• PROBLEM: Your reply should be made up of every line in the records below that holds the string "agent".

(Records from a collection)
◆ ◆ ◆ ◆ ◆
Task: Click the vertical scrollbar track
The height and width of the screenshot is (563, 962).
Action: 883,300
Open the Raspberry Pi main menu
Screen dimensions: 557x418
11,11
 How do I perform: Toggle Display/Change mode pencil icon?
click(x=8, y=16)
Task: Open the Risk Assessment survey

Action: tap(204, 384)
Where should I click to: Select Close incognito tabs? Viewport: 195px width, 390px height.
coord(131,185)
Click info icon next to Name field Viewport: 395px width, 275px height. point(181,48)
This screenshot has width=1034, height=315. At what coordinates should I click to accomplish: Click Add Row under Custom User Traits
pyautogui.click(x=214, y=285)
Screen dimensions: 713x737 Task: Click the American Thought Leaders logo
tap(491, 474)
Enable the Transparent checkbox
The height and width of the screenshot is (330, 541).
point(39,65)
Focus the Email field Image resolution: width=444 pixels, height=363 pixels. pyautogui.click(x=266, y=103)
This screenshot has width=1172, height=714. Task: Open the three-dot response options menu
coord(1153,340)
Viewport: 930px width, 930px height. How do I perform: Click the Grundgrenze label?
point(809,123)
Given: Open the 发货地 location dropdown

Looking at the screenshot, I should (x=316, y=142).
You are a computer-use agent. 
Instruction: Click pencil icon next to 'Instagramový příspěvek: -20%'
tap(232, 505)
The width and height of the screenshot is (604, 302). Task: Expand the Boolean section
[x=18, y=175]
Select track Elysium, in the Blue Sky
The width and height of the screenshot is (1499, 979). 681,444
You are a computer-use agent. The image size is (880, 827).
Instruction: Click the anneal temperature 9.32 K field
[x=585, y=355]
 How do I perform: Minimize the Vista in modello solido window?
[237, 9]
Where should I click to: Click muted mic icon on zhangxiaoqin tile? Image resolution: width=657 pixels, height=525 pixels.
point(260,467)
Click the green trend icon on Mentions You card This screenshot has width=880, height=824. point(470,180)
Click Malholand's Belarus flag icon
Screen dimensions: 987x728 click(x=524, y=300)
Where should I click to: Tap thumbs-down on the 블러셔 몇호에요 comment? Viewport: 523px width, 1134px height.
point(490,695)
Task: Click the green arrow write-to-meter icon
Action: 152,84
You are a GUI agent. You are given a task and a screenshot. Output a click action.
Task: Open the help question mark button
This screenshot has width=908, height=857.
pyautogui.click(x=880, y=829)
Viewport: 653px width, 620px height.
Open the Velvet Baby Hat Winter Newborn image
◆ ◆ ◆ ◆ ◆
• ANSWER SECTION:
You are a computer-use agent. 
You are a computer-use agent. The image size is (880, 827).
You are a GUI agent. You are given a task and a screenshot. Output a click action.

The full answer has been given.